# Feeding my Rhom



## Go-rilla (Jun 14, 2003)

I have a few quick question..
how do i break my fish in to eat meaty foods (shrimp, beaf heart etc)?
I guess i spoiled him on large feeders.
Do i starv him a bit?









Even when he eats large feeders its like he bites half of it then leaves the rest.
Bloody waste.









My brother has 3 10" RDB's and when he puts in 24 feeders they eat them all and there bellies get huge. I havnt seen that in my Rhom yet.
What do i do? If he doesnt eat properly he definitly wont grow.

When i first got him he couldnt fit inbetween the glass and the filter suction tube now he fits inbetween it easily.

Im thinking of getting rid of him r something. i had him for less then a month
i guess im just inpatient.
What should i do peeps?


----------



## Xenon (Nov 15, 2002)

Rhoms are definatly an aquried taste. Unfortunatly I dont have any experience owning them and the little guy I got eats anything you put in there. Come on rhom owners, help this guy out.

I would say just take him off feeders, and put beefheart and shrimp in and remove all uneaten food after 30 minutes, repeat until it is gone, he will have to eat sometime.


----------



## SERRAPYGO (Feb 4, 2003)

Go-rilla said:


> Even when he eats large feeders its like he bites half of it then leaves the rest.
> Bloody waste.


 This is what rhoms do. The two I have now do it, and the rhoms I had in the past did it.

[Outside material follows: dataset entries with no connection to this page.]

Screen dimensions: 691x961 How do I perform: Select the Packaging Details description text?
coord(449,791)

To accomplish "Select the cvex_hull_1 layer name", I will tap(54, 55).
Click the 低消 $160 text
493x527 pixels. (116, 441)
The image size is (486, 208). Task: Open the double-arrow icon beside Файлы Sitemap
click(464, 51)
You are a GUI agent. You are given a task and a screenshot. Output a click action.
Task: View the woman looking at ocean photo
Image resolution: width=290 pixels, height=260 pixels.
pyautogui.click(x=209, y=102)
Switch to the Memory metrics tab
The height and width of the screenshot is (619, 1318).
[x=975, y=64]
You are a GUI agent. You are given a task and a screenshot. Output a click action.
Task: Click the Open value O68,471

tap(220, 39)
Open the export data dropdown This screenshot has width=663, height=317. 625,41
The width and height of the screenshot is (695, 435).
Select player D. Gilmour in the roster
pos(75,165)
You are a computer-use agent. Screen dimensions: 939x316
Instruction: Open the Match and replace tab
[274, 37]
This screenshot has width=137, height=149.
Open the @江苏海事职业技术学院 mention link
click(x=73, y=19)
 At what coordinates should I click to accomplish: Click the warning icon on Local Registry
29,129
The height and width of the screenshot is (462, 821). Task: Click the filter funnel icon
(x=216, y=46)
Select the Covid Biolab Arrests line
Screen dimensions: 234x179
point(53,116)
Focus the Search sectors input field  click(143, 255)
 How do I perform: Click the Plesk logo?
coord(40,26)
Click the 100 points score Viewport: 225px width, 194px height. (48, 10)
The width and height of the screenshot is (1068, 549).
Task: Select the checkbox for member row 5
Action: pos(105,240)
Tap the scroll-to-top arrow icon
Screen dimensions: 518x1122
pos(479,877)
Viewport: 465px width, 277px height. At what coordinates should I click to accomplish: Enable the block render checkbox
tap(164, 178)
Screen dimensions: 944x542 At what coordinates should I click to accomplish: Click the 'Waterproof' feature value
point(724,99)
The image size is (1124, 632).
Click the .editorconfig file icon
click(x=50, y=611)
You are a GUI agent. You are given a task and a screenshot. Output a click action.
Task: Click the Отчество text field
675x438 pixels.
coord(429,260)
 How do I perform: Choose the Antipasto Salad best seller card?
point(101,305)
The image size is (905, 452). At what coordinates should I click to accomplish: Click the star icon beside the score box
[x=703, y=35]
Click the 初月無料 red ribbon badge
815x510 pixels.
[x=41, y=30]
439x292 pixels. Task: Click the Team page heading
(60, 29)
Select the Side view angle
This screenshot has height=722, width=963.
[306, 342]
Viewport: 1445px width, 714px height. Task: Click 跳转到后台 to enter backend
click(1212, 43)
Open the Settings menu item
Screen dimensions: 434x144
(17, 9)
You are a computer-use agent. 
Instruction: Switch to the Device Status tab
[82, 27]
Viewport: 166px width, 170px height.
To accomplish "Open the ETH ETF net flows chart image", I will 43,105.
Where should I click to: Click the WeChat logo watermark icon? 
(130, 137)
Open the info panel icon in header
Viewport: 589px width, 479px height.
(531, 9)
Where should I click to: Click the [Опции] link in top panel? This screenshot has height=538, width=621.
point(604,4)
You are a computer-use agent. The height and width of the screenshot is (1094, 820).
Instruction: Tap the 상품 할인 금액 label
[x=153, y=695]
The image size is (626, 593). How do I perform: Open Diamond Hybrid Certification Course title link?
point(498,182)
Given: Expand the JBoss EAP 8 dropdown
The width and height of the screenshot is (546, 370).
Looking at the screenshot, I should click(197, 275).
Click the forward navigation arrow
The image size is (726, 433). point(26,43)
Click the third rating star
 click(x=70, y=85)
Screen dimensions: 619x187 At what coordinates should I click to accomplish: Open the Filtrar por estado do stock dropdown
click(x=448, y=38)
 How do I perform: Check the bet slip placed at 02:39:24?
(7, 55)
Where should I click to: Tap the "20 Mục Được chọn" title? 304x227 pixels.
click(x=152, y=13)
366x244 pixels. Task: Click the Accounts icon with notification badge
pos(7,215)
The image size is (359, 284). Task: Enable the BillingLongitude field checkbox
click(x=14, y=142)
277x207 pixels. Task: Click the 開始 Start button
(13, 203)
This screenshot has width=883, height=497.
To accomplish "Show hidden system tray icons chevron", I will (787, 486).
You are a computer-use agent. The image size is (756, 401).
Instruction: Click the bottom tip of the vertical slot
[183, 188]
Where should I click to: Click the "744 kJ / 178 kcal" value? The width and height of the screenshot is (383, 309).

Feeders shouldn't be offered as a main staple anyway, they're parasitic. Get him used to other things. Beefheart, lean meat, frozen fish ect.


----------



## RhomZilla (Feb 12, 2003)

Rhoms (as with moST p'S) are picky eatters once they get accustomed to being fed the same thing over and over. Best way to do it is to not starve your Rhom, but lessen the feeding routine. That way, he'll be more reluctant to eatting whatever is thrown in the tank because of hunger, than instead of being picky and waiting for his usualy snack. As mentioned, feeders arent the best food source for any fish. Paracites, disease and other bacteria can be fatal to your P if one carries it gets digestedin their stomach. Hope this helps man.. good luck!!


----------



## o snap its eric (Feb 19, 2003)

You can always start your training with shrimp. I had luck with shrimp. All my fish i have and previous fish love shrimp.


----------



## Winkyee (Feb 17, 2003)

Shrimp and night crawlers. I think the night crawlers might accustom them to going after things that aren't swimming because they still move around on the bottom of the tank. Mine usually finnish off feeders completely unless they are too big .This year has got to be the worst for feeders, I've flushed dozens of them due to dying off in quarantine tank due to disease. I'm not wasting anymore money on them .


----------